One of the Patrician’s eyebrows moved ever so slightly.
‘Not entirely,’ he said.
‘Then why go to all this trouble?’ asked Vimes. He was starting to get agitated, especially at the thought that he had been involved in one of Vetinari’s little schemes that he seemed to concoct just to keep himself amused. ‘Why not simply expose Rust, have him dealt with, and bring Clarence to Ankh-Morpork when he was of age anyway?’
Lord Vetinari smiled again.
‘Where would the fun be in that?’
Vimes stiffened. He was not going to tolerate being party to a tyrant’s fancy and was about to speak his mind on the matter when the Patrician spoke again.

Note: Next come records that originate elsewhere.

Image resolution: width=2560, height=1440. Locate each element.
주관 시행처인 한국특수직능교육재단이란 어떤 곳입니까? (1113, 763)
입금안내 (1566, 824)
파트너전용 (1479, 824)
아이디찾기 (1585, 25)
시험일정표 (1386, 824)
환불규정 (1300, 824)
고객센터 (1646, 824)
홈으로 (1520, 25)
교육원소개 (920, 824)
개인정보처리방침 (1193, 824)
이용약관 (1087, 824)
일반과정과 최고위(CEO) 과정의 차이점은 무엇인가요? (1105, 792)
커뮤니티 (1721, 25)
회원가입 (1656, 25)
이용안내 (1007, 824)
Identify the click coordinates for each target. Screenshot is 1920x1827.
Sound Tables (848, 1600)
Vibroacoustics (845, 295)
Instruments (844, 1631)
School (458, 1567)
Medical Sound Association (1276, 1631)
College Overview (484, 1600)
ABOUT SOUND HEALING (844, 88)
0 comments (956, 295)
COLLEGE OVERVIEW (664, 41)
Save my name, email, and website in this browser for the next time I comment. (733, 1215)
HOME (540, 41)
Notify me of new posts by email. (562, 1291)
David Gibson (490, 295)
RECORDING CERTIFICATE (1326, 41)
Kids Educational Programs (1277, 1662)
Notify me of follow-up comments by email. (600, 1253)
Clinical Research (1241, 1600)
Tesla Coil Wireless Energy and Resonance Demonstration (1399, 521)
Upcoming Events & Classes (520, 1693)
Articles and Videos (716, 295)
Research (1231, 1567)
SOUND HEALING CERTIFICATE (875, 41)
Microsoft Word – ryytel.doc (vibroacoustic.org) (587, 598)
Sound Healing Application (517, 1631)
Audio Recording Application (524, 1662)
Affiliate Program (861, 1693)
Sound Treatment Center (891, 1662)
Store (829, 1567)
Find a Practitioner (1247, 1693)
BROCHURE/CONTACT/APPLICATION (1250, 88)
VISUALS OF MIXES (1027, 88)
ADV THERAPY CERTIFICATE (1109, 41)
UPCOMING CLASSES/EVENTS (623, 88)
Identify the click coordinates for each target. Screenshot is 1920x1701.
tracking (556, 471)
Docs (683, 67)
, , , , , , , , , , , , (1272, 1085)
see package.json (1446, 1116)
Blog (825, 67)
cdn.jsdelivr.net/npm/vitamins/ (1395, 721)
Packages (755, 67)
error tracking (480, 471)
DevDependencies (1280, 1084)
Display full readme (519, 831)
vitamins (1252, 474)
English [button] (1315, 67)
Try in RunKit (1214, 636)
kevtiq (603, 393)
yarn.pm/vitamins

‘But, this has not all been without purpose, of course.’
Vimes took a breath.
‘And what purpose would that be?’ he asked, trying to remain calm.
‘Purposes, really,’ said Vetinari. ‘Plural.’
‘Go on,’ said Vimes, feeling decidedly not in the mood for semantics.
‘Well, to out Lord Rust eventually, of course was one of them. Despite how useful he proved to be; I could not allow him to blackmail me forever. It was not a matter of the money; it was more the principle of the thing.’
The Patrician trailed off again, which was growing more frustrating to Vimes by the minute.